As if the night of fiascos had been the turning-point, he saw the carefully built reorganization structure, reared by his own efforts upon the foundation laid by Colonel Baldwin and his ranchmen associates, falling to pieces. In spite of all he could do, the panic of stock-selling continued; the city council, alarmed by the persistent story of the unsafety of the dam, was threatening to cancel the lighting contract with Timanyoni High Line; and Kinzie, though he was doing nothing openly, had caused the word about the proposed compromise with the Escalante people to be passed far and wide among the Timanyoni stockholders, together with the intimation that disaster could be averted now only by prompt action and the swift effacement of their rule-or-ruin secretary and treasurer.
"They're after you, John," was the way the colonel put it at the close of the second day of back-slippings. "They say you're fiddlin' while Rome's a-burnin'. Maybe you know what they mean by that; I don't."
Smith did know. During the two days of stress, Miss Verda had been very exacting. There had been another night at the theatre and much time-killing after meals in the parlors of the Hophra House. Worse still, there had been a daylight auto trip about town and up to the dam. The victim was writhing miserably under the price-paying, but there seemed to be no help for it. With Kinzie and Stanton working together, with Debritt gone only as far as Red Butte and promising to return, and with Josiah Richlander still within easy reach at the Topaz mines, he stood in hourly peril of the explosion, and a single written line from Verda to her father would light the match.
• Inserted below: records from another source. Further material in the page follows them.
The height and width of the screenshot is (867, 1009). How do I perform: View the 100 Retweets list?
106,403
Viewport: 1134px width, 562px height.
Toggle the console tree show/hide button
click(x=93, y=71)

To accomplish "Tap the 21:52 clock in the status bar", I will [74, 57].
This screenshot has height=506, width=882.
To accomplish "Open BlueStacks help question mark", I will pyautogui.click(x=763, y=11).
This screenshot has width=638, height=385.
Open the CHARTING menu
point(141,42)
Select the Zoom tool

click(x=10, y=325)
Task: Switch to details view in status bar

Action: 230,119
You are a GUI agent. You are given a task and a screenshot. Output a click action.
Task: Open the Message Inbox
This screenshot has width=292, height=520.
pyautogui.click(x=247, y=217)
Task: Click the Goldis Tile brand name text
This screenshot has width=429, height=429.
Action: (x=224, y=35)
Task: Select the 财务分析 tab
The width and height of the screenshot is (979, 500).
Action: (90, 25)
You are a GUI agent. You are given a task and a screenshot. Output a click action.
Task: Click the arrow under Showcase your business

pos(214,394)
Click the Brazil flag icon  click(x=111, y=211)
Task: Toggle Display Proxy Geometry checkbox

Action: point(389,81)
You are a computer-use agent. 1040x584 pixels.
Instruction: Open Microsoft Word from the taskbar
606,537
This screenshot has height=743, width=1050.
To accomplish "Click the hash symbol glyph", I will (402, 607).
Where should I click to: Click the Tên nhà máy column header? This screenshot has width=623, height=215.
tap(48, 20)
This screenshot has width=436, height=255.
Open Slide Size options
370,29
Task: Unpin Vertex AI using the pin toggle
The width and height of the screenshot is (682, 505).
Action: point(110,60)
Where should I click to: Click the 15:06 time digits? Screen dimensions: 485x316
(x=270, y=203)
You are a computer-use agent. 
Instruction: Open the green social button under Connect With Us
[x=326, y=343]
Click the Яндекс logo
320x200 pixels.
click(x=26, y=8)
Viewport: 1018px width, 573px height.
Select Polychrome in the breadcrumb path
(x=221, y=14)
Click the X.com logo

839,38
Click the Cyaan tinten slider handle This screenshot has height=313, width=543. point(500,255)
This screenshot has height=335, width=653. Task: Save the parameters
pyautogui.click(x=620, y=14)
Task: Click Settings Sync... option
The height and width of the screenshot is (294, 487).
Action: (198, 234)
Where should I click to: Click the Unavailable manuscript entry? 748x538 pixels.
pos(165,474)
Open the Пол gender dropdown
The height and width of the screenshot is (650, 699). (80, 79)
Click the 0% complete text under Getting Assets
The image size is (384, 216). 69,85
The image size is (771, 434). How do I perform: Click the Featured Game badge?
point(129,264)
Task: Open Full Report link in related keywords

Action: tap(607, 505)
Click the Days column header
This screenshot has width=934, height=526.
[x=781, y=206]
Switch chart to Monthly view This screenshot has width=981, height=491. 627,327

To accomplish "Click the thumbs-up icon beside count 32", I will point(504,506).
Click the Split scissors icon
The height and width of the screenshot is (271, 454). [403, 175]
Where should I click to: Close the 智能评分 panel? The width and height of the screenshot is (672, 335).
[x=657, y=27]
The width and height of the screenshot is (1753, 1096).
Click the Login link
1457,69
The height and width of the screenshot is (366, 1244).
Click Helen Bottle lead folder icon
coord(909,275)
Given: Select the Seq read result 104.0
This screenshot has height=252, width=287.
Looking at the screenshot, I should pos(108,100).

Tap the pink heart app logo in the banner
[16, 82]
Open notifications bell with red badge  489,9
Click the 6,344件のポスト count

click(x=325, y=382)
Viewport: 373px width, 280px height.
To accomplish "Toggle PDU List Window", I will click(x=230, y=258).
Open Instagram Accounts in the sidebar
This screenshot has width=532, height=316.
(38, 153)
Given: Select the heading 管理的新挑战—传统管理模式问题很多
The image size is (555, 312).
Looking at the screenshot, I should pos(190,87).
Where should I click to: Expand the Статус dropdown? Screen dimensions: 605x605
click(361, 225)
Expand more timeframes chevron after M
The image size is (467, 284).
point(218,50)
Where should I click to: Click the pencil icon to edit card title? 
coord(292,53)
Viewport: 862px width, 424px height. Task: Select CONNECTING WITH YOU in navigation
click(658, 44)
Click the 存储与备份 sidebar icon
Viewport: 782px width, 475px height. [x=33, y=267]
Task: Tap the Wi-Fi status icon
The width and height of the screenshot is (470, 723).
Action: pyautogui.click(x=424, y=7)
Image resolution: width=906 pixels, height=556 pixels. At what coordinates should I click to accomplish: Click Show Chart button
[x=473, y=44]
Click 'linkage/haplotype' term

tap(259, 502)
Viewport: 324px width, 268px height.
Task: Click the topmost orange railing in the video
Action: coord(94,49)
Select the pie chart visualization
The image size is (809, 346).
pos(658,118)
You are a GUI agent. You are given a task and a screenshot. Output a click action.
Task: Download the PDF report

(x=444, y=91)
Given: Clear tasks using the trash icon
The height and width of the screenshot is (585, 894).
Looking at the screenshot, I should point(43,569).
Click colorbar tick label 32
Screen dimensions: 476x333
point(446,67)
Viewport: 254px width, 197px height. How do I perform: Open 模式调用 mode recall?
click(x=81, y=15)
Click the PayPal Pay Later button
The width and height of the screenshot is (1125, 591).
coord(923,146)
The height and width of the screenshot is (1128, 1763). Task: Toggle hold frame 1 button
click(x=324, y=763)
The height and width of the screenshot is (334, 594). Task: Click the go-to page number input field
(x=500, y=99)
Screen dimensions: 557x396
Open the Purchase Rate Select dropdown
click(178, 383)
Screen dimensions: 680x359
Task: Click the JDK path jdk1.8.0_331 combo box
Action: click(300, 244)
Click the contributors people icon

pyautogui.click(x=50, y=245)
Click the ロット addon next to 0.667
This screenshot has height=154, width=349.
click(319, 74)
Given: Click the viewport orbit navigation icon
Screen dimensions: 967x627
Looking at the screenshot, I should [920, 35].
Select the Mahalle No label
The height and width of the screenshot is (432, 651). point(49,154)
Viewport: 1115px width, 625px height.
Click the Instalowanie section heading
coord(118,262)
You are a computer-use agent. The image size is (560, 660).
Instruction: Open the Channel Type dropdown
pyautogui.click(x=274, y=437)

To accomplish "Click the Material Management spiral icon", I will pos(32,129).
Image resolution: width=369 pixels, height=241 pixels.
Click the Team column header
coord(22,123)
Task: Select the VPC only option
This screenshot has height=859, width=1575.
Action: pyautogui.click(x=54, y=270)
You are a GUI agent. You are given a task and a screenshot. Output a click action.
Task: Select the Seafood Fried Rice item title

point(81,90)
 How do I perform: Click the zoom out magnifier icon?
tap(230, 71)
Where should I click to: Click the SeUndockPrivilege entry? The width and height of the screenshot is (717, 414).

Smith could find no word bitter enough to fitly characterize the depths into which he had sunk. It was the newest phase of the metamorphosis. Since the night of Verda Richlander's arrival in Brewster, he had not seen Corona; he was telling himself that he had forfeited the right to see her. Out of the chaotic wreck of things but one driving motive had survived, and it had grown to the stature of an obsession: the determination to wring victory out of defeat for Timanyoni High Line; to fall, if he must fall, fighting to the last gasp and with his face to the enemy.
"I know," he said, replying, after the reflective pause, to the charge passed on by Colonel Dexter. "There is a friend of mine here from the East, and I have been obliged to show her some attention, so they say I am neglecting my job. They are also talking it around that I am your Jonah, and saying that your only hope is to pitch me overboard."
"That's Dave Kinzie," growled the Missourian. "He seems to have it in for you, some way. He was trying to tell me this afternoon that I ought not to take you out to the ranch any more until you loosen up and tell us where you came from. I told him to go and soak his addled old head in a bucket of water!"
"Nevertheless, he was right," Smith returned gloomily. Then: "I am about at the end of my rope, Colonel—the rope I warned you about when you brought me here and put me into the saddle; and I'm trying desperately to hang on until my job's done. When it is done, when Timanyoni High Line can stand fairly on its own feet and fight its own battles, I'm gone."
"Oh, no, you're not," denied the ranchman-president in generous protest. "I don't know—you've never told us—what sort of a kettle of hot water you've got into, but you have made a few solid friends here in the Timanyoni, John, and they are going to stand by you. And—just to show Dave Kinzie that nobody cares a whoop for what he says—you come on out home with me to-night and get away from this muddle for a few minutes. It'll do you a heap of good; you know it always does."
Smith shook his head reluctantly but firmly.
"Never again, Colonel. It can only be a matter of a few days now, and I'm not going to pull you, and your wife and daughter, into the limelight if I can help it."
Colonel Dexter got out of his chair and walked to the office window. When he came back it was to say: "Are they sure-enough chasing you, John?—for something that you have done? Is that what you're trying to tell me?"